== Text zur Durchsicht ==
Beten ohne Gott - geht das?

Im neuen Buch des Jesuiten Niklaus Brantschen geht es um gottloses Beten. Billige Provokation oder cleveres Marketing? Ist beten, ohne sich an Gott zu wenden blasphemisch? Zwei Theolog:innen aus dem Kanton Bern denken über diesen umstrittenen Ansatz nach.

Aufgezeichnet von Marcel Friedli

Ohne Gott beten klingt paradox und provoziert. Für Niklaus Brantschen funktioniert das, auch als Jesuit. Für ihn bedeutet gottloses Beten: meditieren ohne Worte (siehe Kasten).

Wer würde zuhören?

Felicitas Ameling, Theologin in St. Marien Bern, kann damit persönlich wenig anfangen – hält andere Ansätze indes für möglich und legitim. «Für mich persönlich bedeutet beten: im Gespräch, in Verbindung mit Gott zu sein. Einem Gott, der sich im Laufe der Jahrtausende immer wieder gezeigt hat. Er ist für mich ein personales Gegenüber. Im Gespräch sein heisst meiner Ansicht nach: reden, zuhören, gemeinsam auf dem Weg sein, kontaktreiche und kontaktärmere Zeiten erleben und aushalten. Ich kann mir nicht vorstellen, ohne ein Gegenüber zu beten – wer würde mir zuhören? Vor wem könnte ich ruhig werden? An wen soll ich meine Gebete richten? Beten ist für mich ein Moment des Angenommenseins und der Verbundenheit. Für mich braucht es dazu ein Gegenüber. Ob dieses Gegenüber für alle Menschen Jahwe, Allah oder eine andere personalisierte Gottheit sein muss, dessen bin ich mir nicht sicher. Es ist meines Erachtens möglich, zu etwas anderem zu beten als zu Gott: ein anderes Gegenüber zu haben, durch Musik oder Kunst ergriffen zu werden. So tritt man in ein Gespräch – betet ebenso.»

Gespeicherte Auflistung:
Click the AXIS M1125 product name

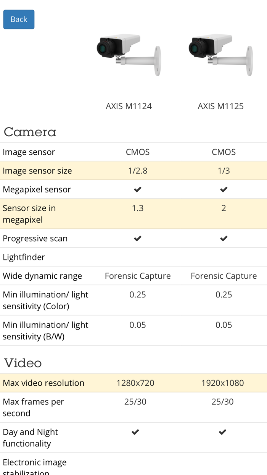click(x=220, y=106)
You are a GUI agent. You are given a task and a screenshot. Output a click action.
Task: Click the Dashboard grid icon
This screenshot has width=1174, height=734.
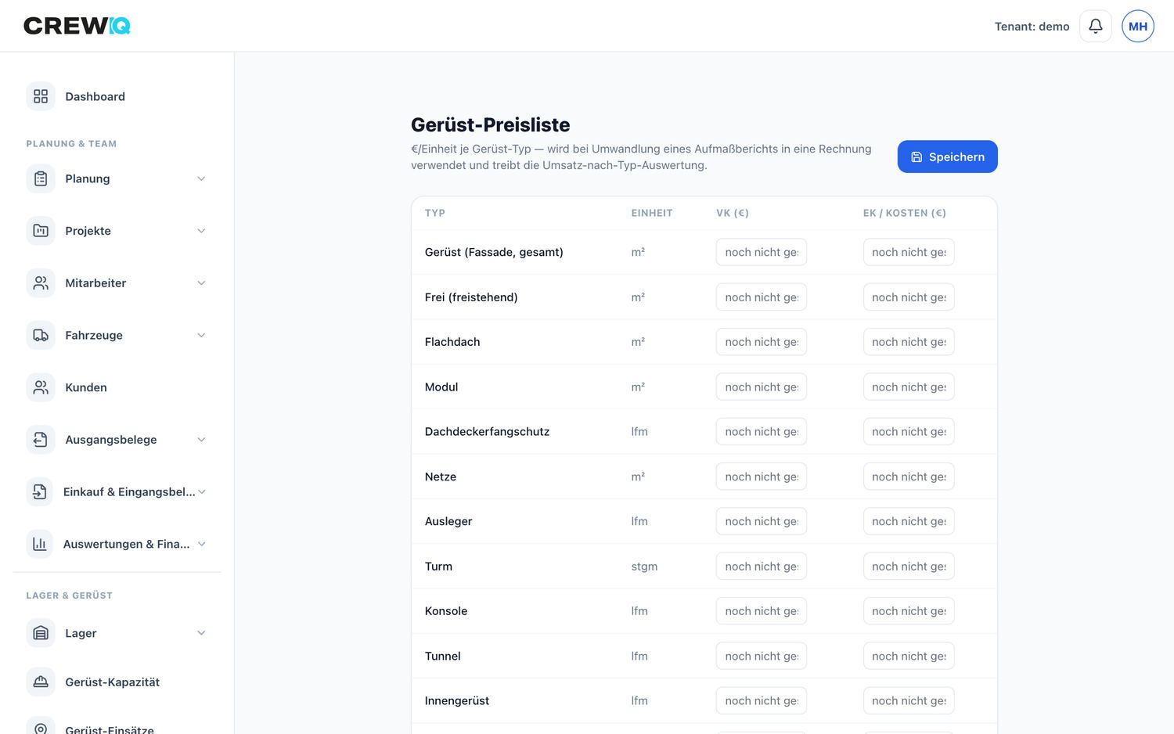[x=41, y=96]
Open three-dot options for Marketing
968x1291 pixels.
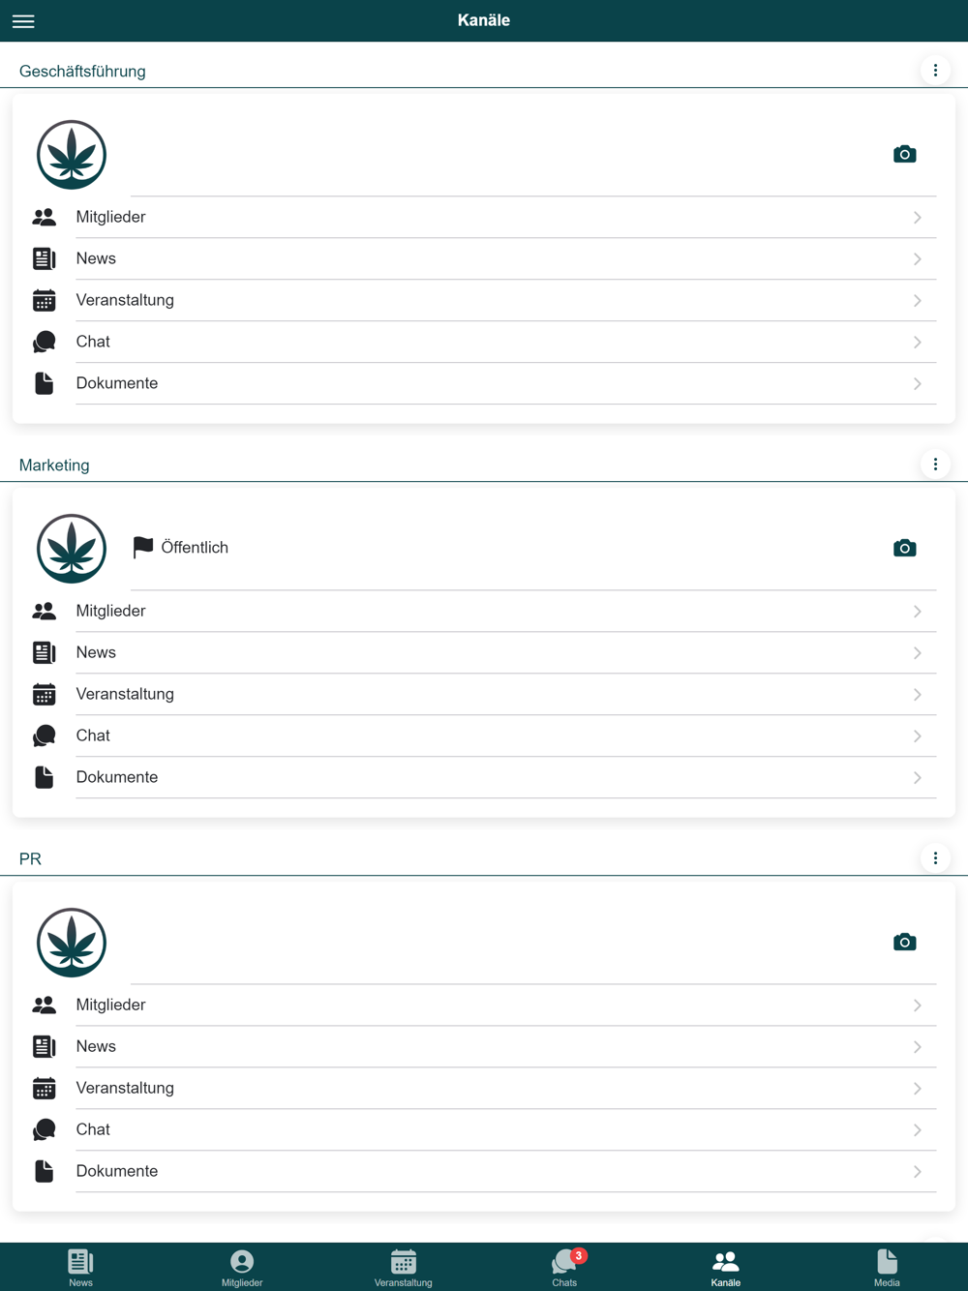(x=935, y=464)
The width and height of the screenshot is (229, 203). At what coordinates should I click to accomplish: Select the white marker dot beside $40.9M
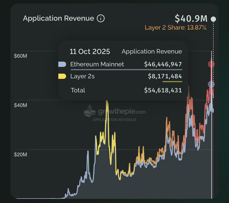pos(213,19)
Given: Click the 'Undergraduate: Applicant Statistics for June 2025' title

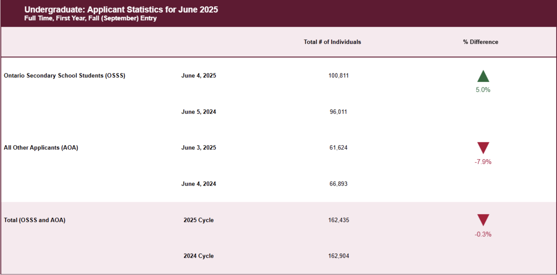Looking at the screenshot, I should click(x=121, y=9).
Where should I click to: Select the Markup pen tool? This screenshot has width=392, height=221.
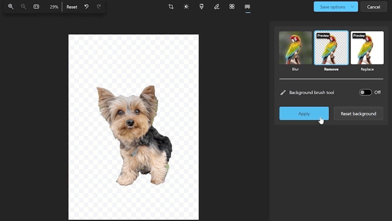[x=216, y=7]
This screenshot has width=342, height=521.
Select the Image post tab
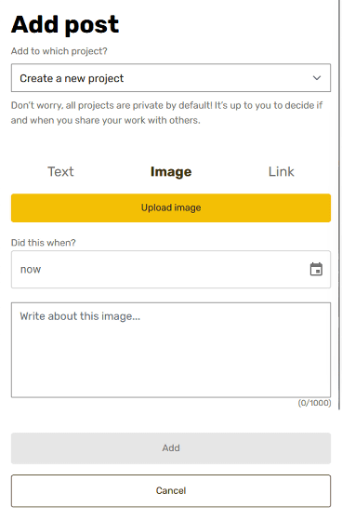point(171,172)
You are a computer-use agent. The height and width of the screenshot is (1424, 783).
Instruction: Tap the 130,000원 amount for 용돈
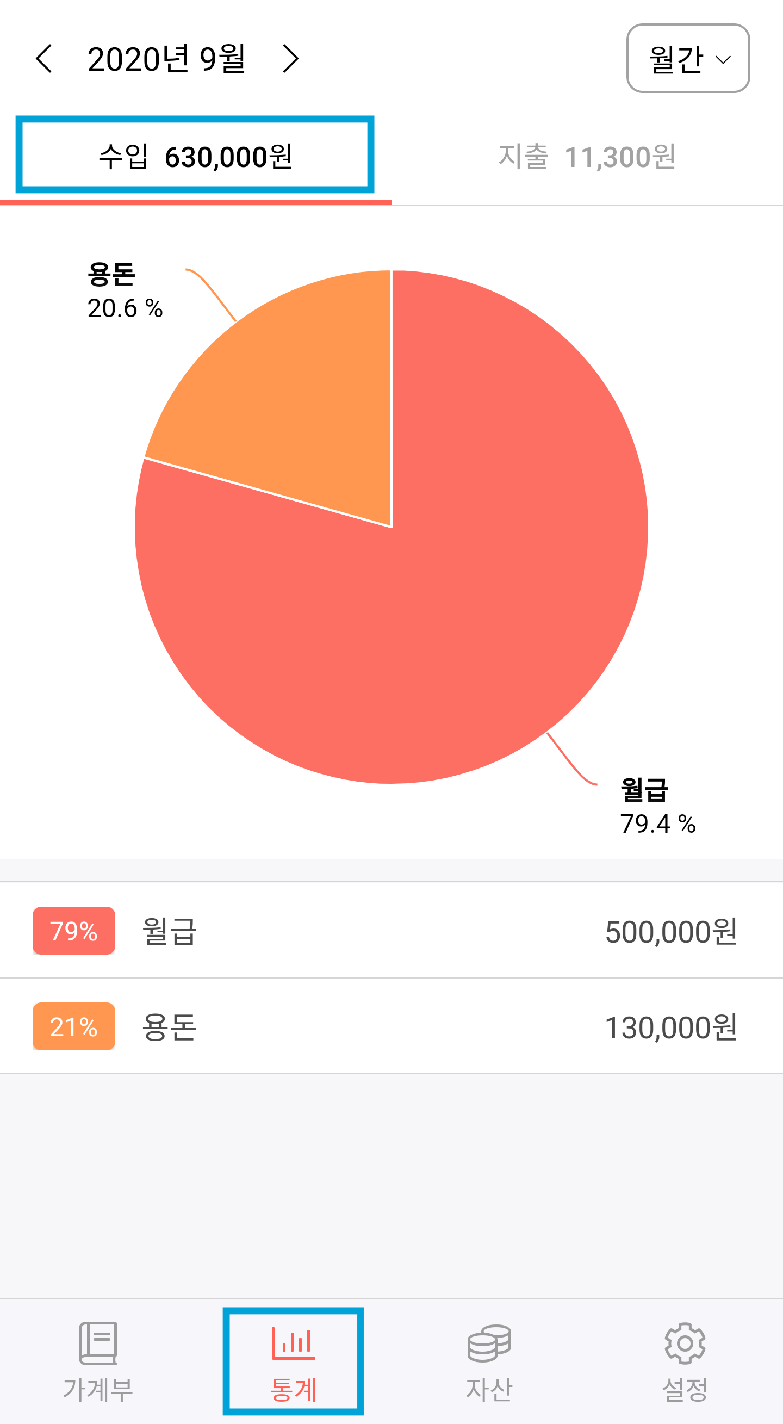pos(671,1028)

== Aufgabe im Detail ==
Gib den Absatz aus dem Text über das Beten ohne Gott, der mit «Felicitas Ameling, Theologin» beginnt, kürzer wieder und behalte seine wichtigsten Aussagen bei. Die Auflistung spielt dabei keine Rolle.

== Ergebnis der Aufgabe ==
Felicitas Ameling, Theologin in St. Marien Bern, kann mit gottlosem Beten persönlich wenig anfangen, hält andere Ansätze aber für möglich und legitim. Für sie heisst Beten, im Gespräch und in Verbindung mit Gott zu sein, der für sie ein personales Gegenüber ist. Ohne ein solches Gegenüber kann sie sich Beten nicht vorstellen, denn Beten ist für sie ein Moment des Angenommenseins und der Verbundenheit. Ob dieses Gegenüber für alle Menschen Jahwe, Allah oder eine andere personalisierte Gottheit sein muss, ist sie sich nicht sicher. Man kann ihrer Ansicht nach auch zu etwas anderem als Gott beten, etwa indem man durch Musik oder Kunst ergriffen wird, und so ebenfalls in ein Gespräch treten.